## WHAT TO PRODUCE
Report each line from the data below that holds the word "agent".
────────
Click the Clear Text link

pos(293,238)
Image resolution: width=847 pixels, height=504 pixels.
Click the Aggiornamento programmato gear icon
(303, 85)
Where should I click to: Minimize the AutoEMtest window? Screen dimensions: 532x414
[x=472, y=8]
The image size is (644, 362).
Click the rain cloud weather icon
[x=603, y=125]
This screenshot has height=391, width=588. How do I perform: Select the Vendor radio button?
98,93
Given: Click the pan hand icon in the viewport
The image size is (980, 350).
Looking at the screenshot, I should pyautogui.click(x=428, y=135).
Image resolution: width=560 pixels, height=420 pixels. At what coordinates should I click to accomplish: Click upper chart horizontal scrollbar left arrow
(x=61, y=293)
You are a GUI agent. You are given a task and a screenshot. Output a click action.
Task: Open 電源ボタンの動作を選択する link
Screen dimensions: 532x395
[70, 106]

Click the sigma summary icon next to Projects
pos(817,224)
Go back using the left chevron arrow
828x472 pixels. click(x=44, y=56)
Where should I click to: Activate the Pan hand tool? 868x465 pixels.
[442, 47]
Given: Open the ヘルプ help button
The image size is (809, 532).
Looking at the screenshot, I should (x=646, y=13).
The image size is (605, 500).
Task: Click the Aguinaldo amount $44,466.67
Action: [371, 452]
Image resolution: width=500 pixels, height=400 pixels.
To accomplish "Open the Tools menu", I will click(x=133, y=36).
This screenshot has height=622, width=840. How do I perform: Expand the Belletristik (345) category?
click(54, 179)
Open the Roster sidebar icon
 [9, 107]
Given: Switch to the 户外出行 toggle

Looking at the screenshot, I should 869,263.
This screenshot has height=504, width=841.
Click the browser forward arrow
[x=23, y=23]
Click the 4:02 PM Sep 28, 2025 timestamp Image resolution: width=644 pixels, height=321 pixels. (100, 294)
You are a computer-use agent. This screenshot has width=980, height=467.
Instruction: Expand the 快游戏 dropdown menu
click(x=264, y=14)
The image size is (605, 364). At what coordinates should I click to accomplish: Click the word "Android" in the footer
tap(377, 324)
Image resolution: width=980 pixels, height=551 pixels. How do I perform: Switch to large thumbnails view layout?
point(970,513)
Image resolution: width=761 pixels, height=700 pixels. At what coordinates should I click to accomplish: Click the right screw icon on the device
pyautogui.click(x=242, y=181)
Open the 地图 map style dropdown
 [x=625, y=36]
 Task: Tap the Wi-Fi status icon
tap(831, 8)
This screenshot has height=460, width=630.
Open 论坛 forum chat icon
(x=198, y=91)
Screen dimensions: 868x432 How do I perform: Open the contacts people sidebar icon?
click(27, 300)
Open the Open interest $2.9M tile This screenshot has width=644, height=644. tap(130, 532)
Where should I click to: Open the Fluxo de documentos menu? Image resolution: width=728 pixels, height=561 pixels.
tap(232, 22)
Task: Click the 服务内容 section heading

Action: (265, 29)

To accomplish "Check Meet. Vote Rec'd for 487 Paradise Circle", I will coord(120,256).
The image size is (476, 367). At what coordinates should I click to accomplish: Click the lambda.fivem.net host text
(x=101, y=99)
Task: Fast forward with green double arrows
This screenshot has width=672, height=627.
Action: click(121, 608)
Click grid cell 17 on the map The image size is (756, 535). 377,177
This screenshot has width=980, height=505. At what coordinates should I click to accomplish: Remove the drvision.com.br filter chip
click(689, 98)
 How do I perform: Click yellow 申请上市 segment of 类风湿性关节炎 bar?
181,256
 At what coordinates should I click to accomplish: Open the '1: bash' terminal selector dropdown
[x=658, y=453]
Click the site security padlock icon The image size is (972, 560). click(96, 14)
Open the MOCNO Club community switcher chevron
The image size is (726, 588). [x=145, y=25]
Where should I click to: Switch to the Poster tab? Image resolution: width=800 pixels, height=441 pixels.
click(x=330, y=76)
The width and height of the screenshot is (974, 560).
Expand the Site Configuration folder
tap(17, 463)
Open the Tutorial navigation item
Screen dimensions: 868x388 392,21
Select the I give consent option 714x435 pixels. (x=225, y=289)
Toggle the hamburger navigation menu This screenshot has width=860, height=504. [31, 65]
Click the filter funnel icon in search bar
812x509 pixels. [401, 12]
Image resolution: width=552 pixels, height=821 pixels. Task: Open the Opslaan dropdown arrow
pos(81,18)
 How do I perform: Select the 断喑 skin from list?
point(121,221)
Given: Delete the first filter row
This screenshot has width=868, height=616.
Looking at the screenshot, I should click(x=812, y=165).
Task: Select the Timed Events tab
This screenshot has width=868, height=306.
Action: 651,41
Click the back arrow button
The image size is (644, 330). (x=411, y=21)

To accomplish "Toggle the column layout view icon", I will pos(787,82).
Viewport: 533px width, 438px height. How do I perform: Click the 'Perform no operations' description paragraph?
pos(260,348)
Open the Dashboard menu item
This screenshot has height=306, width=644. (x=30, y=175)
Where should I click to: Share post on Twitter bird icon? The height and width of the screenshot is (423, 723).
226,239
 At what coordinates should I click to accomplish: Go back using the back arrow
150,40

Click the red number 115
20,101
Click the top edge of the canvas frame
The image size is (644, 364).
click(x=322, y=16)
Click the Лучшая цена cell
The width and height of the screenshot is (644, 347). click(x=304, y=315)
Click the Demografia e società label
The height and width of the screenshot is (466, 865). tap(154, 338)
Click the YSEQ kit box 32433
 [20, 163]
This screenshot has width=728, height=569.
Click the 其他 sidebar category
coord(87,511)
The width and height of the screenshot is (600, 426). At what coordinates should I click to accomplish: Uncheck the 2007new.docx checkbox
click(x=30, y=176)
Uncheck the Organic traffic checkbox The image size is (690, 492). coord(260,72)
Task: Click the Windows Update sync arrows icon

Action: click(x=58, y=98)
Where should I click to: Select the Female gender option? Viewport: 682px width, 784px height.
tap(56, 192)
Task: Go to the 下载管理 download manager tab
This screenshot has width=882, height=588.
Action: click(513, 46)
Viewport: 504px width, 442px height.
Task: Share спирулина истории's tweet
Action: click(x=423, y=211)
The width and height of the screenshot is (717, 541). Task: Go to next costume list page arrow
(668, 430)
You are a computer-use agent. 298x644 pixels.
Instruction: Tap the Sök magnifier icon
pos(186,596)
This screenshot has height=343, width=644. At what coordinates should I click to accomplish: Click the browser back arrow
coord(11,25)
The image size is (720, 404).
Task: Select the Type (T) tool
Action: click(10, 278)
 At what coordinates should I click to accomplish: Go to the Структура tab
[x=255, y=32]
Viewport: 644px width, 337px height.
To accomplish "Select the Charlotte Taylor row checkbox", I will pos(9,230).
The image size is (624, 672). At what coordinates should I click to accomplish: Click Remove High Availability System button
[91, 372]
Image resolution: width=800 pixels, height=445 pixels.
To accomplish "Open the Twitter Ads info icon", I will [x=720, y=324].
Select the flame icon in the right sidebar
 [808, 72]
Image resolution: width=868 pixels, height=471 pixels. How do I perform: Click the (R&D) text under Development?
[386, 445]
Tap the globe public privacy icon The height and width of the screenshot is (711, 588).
────────
## TASK RESPONSE
You are a GUI agent. You are given a task and a screenshot. Output a click action.
You are a computer-use agent. This screenshot has width=980, height=467.
You are a computer-use agent. 298x644 pixels.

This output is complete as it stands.